((

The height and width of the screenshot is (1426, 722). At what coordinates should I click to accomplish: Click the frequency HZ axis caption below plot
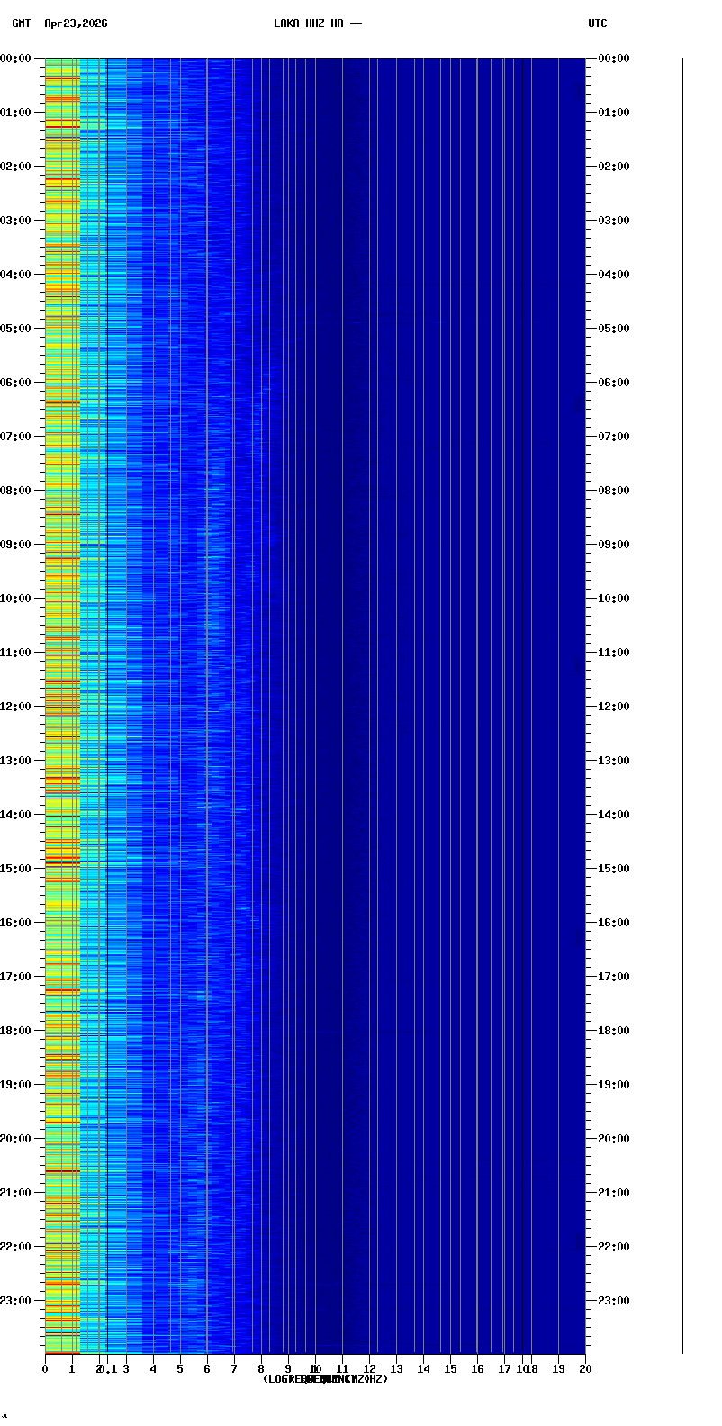325,1379
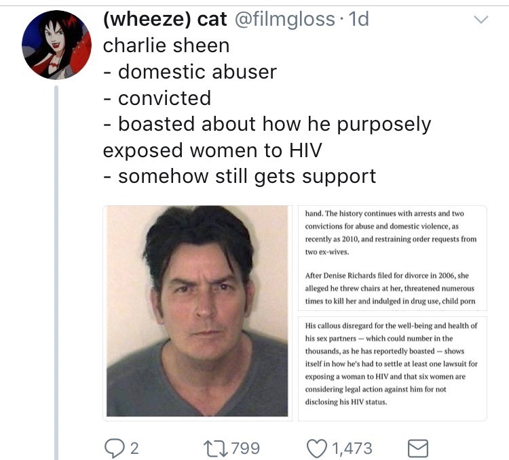509x460 pixels.
Task: Click the 799 retweet count
Action: tap(246, 448)
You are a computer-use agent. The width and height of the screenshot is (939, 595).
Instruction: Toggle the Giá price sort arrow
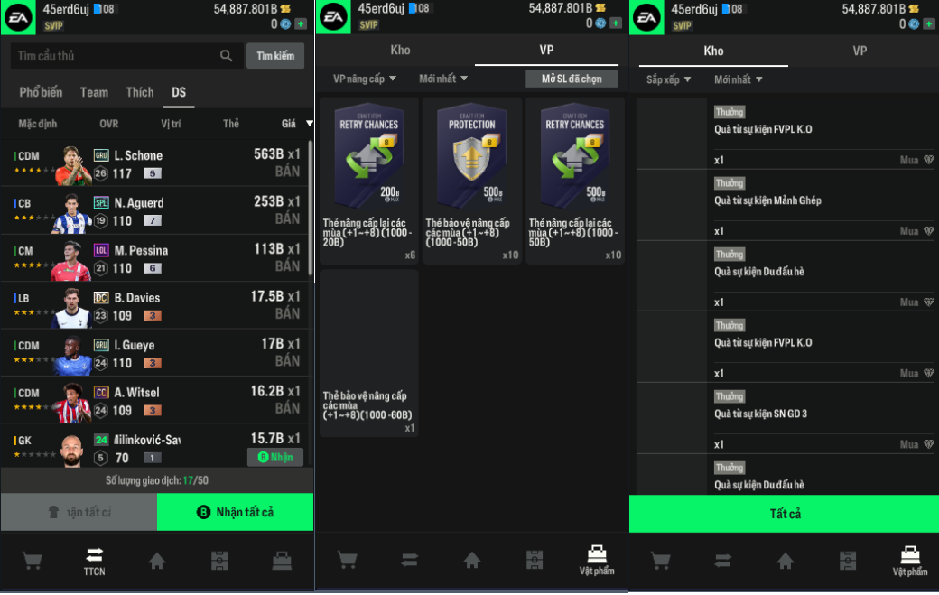[x=309, y=124]
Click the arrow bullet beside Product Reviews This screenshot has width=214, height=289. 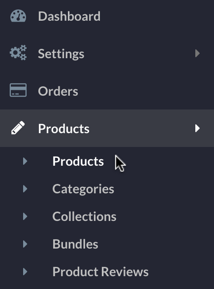(25, 271)
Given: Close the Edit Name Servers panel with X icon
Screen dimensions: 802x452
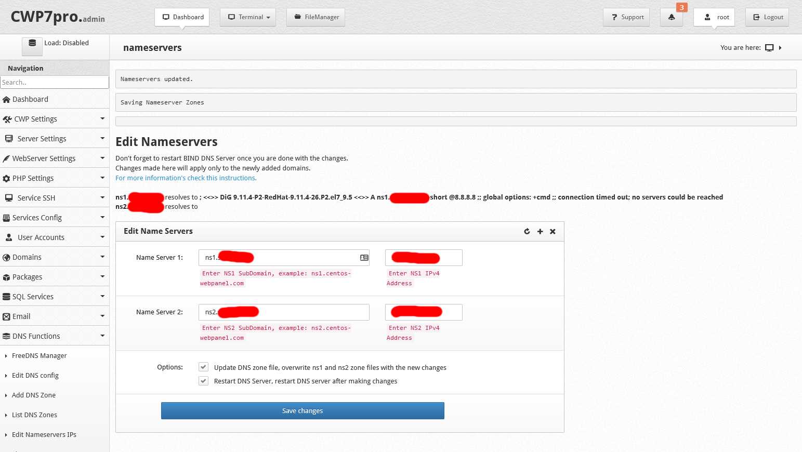Looking at the screenshot, I should [x=553, y=231].
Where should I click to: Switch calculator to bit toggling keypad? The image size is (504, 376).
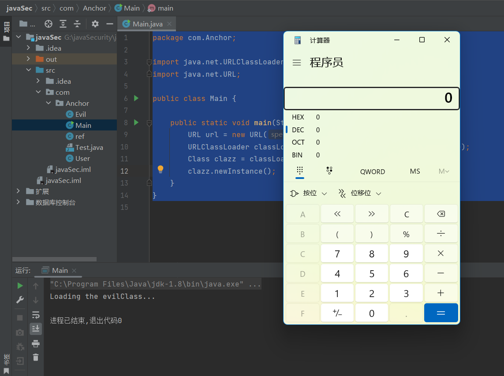click(329, 171)
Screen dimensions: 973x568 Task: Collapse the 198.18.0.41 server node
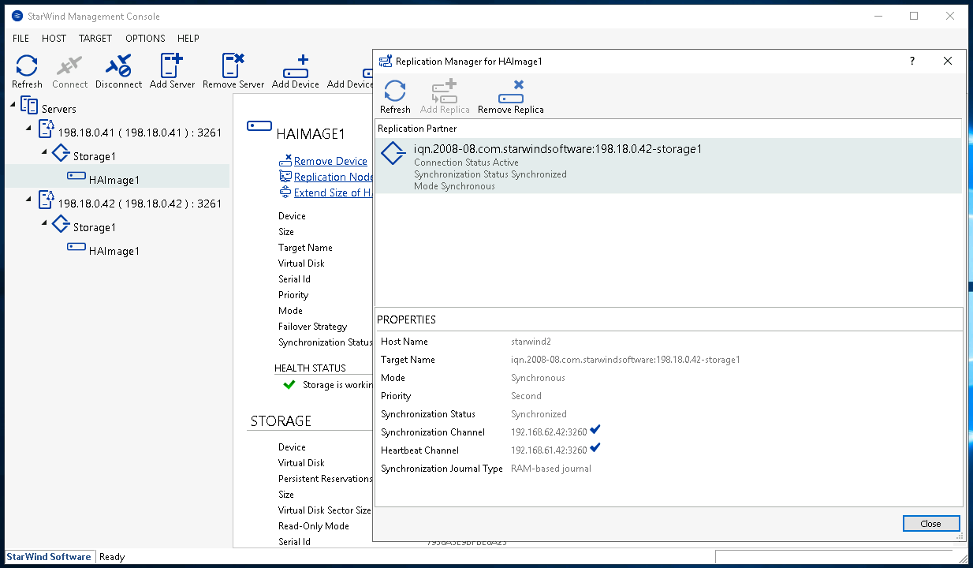click(29, 129)
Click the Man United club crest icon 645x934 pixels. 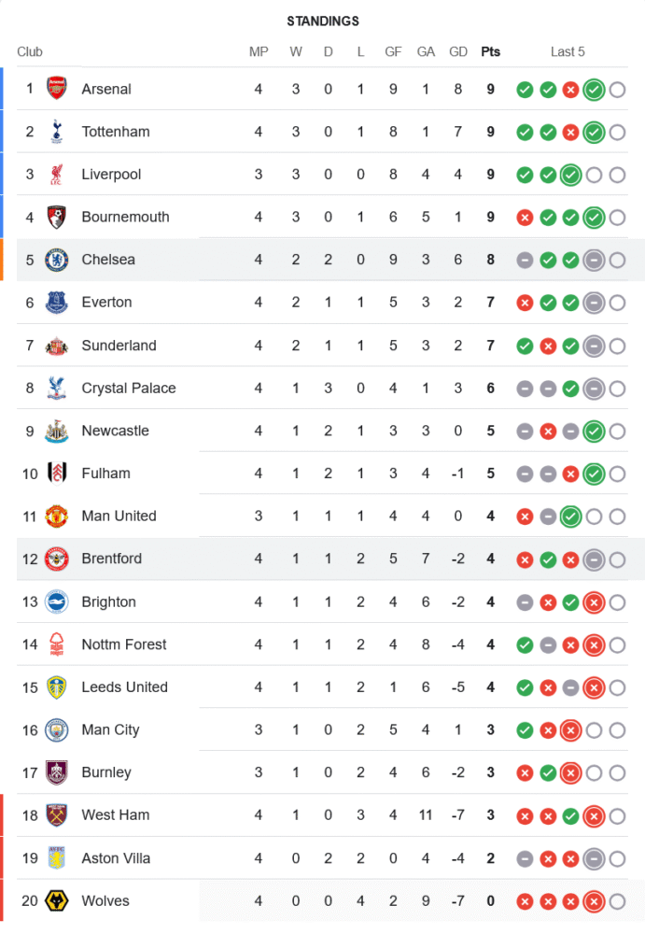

))

THE TASK:
Can you give the records as a Markdown table with the columns Row and Record line, beginning at the line that contains "Where should I" and continuing through the end of the records? Skip blank lines and leave the pictures out.

ANSWER FOR THIS EXERCISE:
| Row | Record line |
|---|---|
| 1 | Where should I click to: Switch calculator to bit toggling keypad? The image size is (504, 376). |
| 2 | click(329, 171) |
| 3 | Screen dimensions: 973x568 Task: Collapse the 198.18.0.41 server node |
| 4 | click(29, 129) |
| 5 | Click the Man United club crest icon 645x934 pixels.  |